> **Work required**
Output the rows beginning at the line containing "You are a GUI" and continuing through the line containing "The image size is (932, 550).", reproducing them without any change.

Saved data entries
BEGIN

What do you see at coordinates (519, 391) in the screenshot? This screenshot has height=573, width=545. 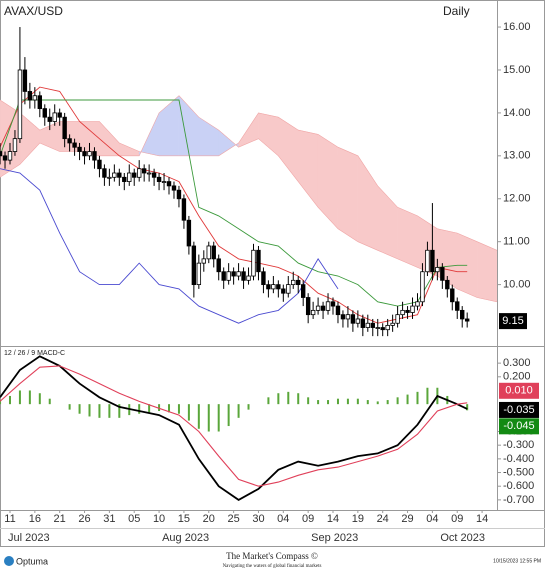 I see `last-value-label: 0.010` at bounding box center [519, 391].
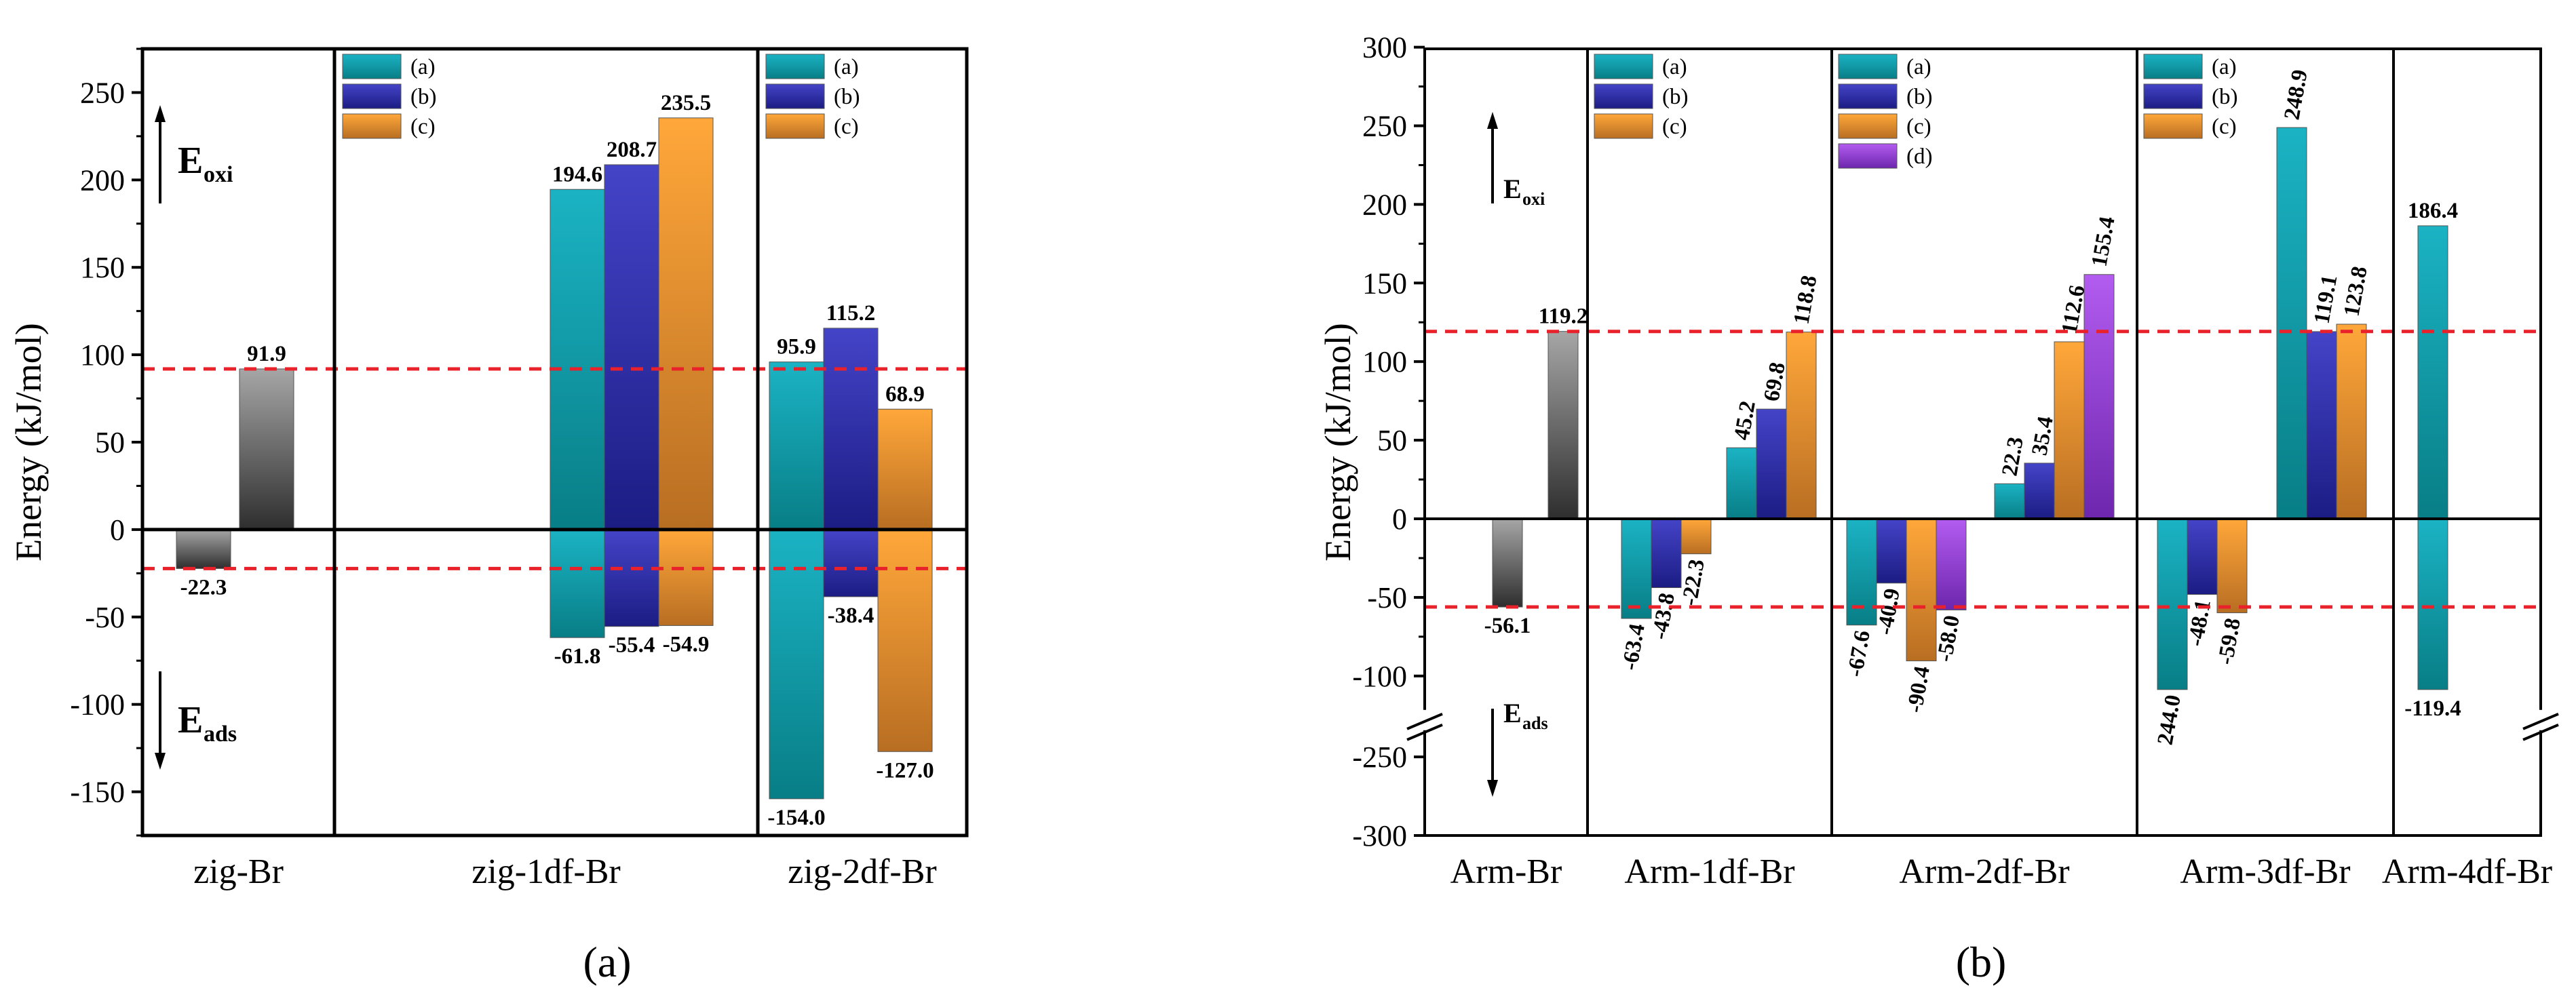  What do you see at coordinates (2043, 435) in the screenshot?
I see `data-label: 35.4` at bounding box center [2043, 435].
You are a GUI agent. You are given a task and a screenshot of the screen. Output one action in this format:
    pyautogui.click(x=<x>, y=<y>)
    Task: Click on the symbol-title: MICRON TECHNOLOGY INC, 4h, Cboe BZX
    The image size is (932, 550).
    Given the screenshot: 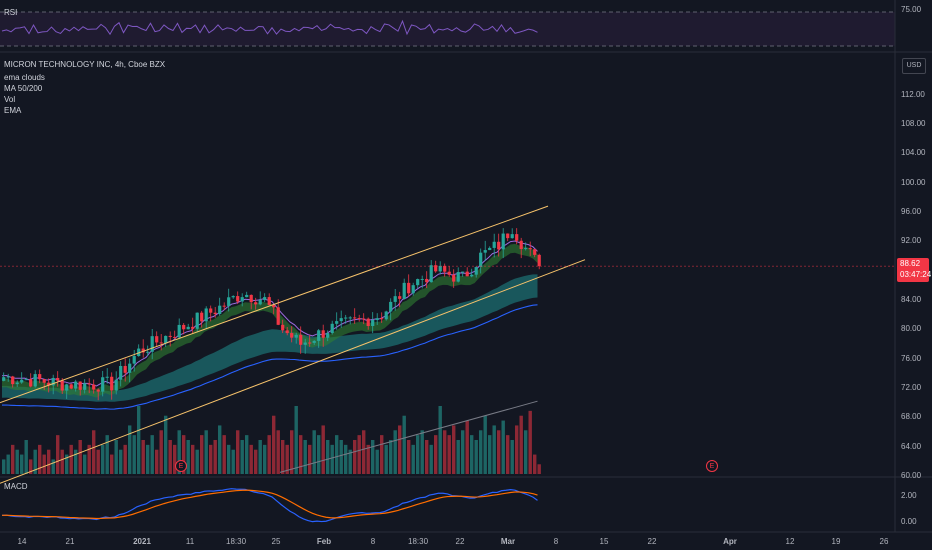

END

> **Answer below**
You are a GUI agent. You are given a task and a screenshot of the screen. Output one action in this format:
    pyautogui.click(x=<x>, y=<y>)
    Task: Click on the symbol-title: MICRON TECHNOLOGY INC, 4h, Cboe BZX
    The image size is (932, 550).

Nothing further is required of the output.